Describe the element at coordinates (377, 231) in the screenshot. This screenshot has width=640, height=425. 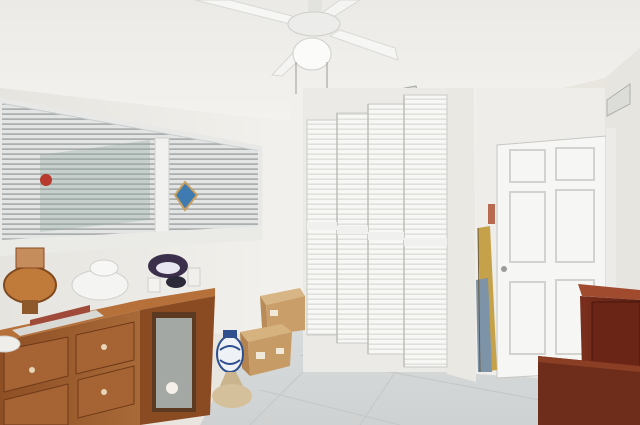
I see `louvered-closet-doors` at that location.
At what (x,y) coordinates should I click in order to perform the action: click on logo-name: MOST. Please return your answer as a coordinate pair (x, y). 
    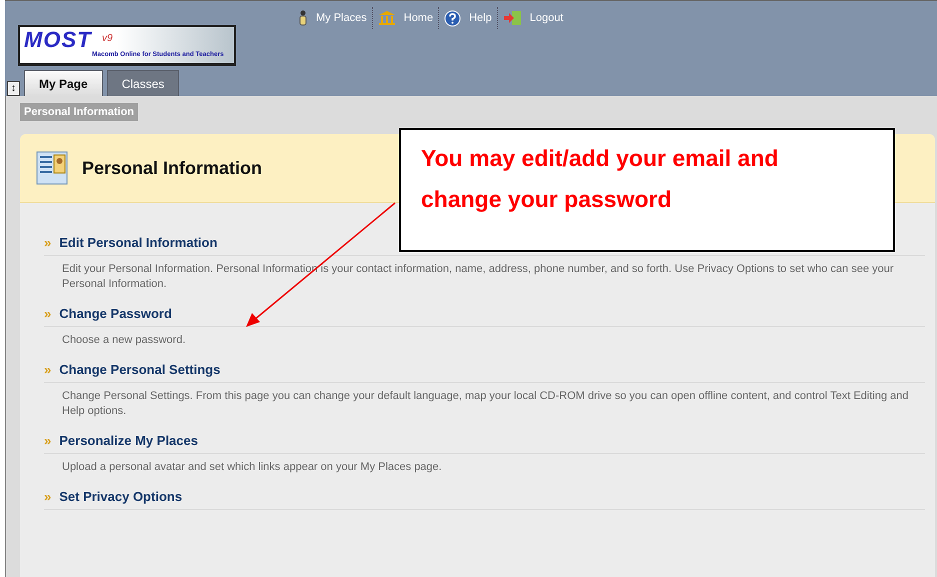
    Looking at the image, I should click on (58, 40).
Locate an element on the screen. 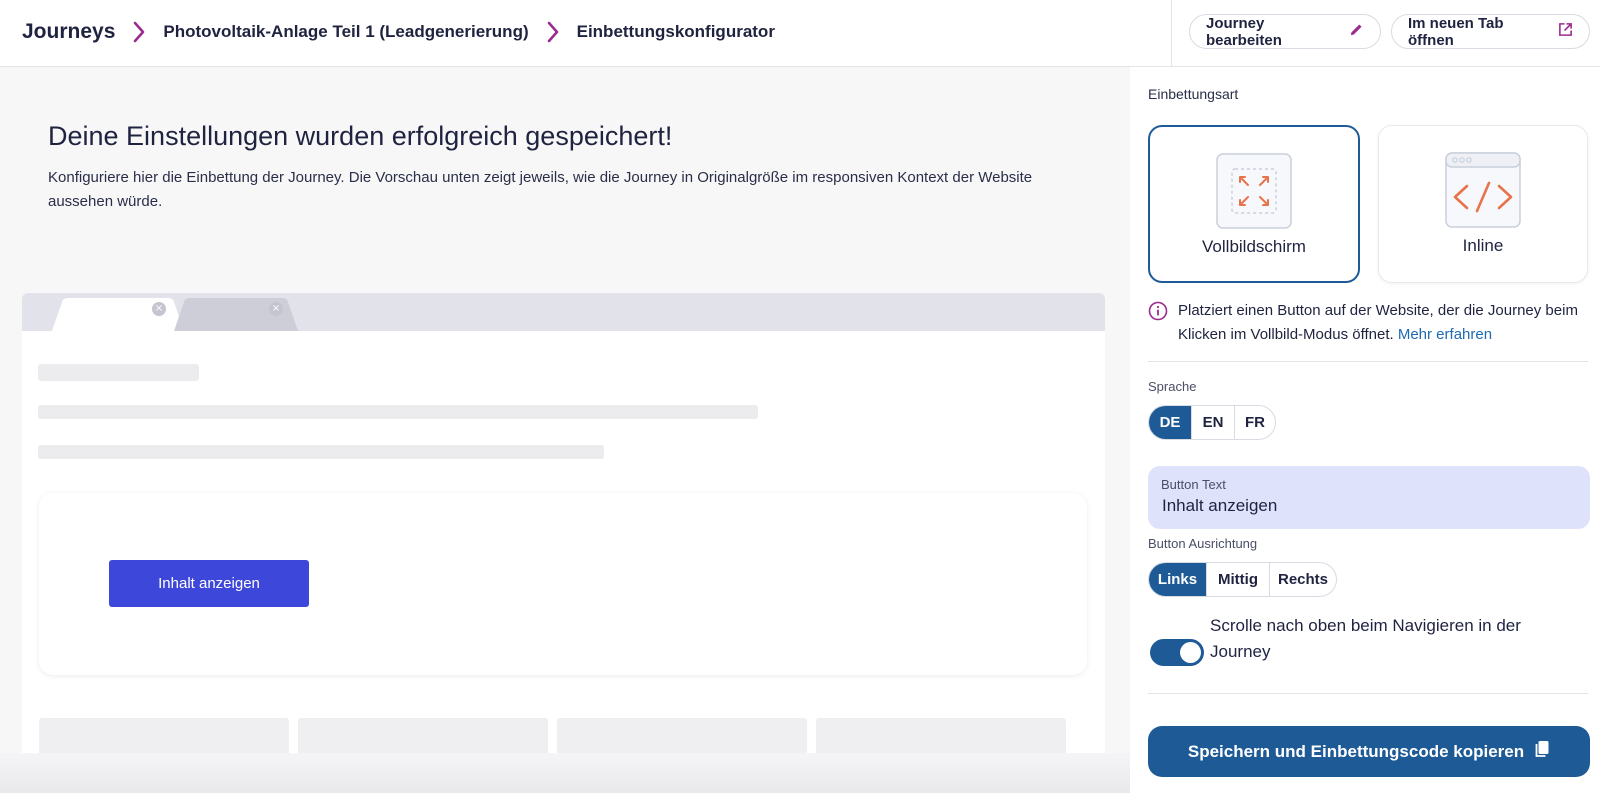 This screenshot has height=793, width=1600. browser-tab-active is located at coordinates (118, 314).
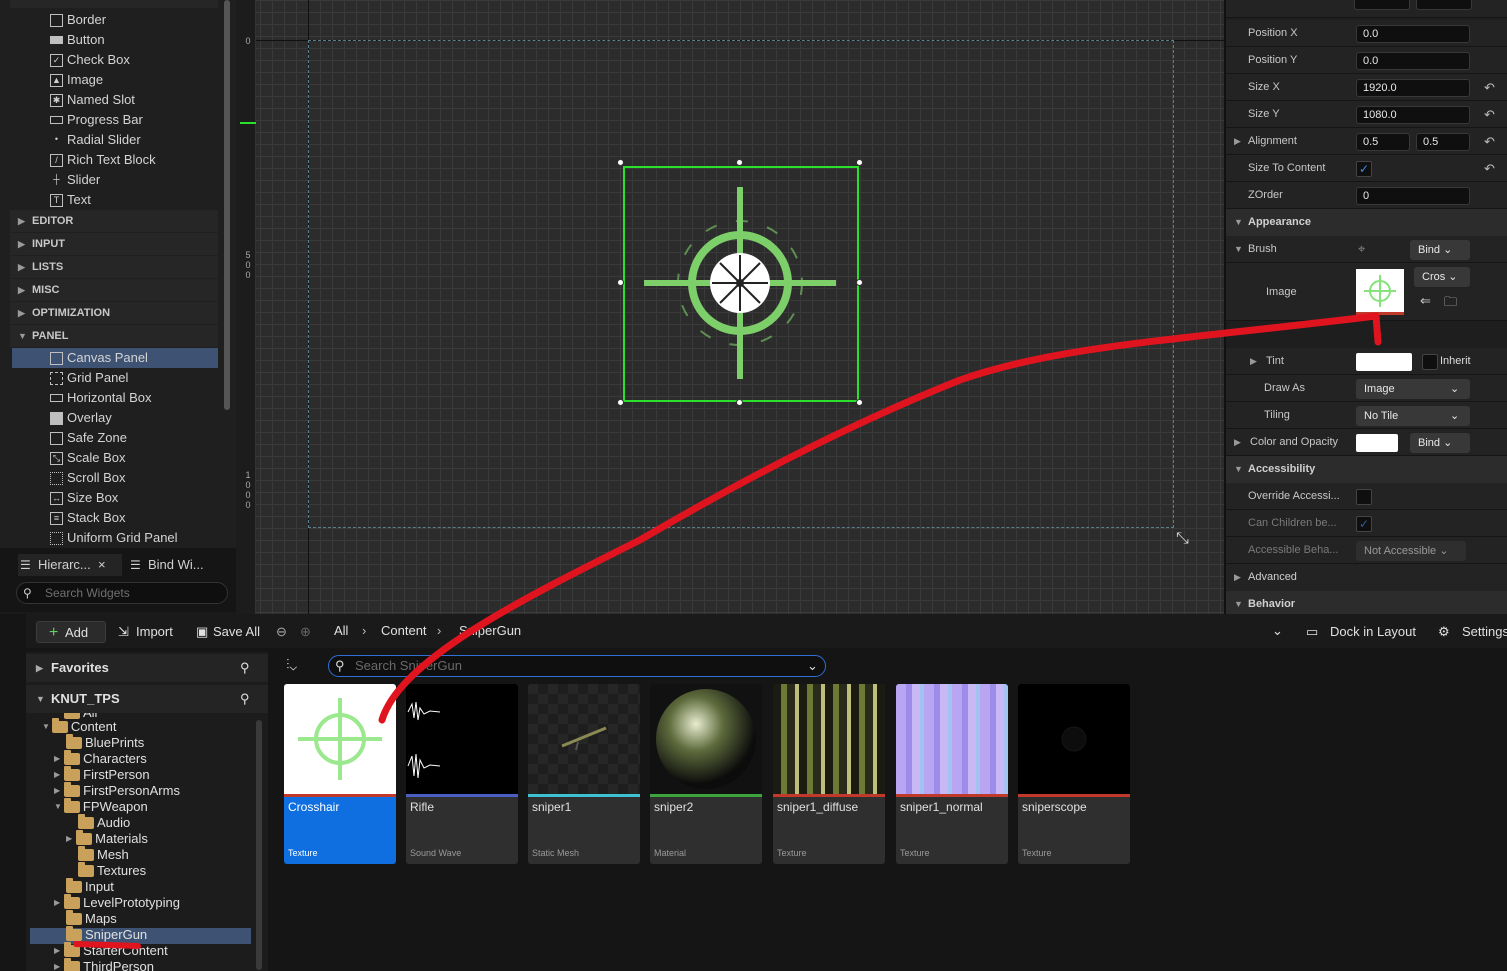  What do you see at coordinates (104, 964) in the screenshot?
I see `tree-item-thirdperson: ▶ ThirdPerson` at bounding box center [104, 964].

Task item: Reproduce the stretch from the start of the items through the line containing "at that location." verbatim, omitting the pictures.

The answer:
Describe the element at coordinates (377, 231) in the screenshot. This screenshot has width=640, height=425. 
I see `louvered-closet-doors` at that location.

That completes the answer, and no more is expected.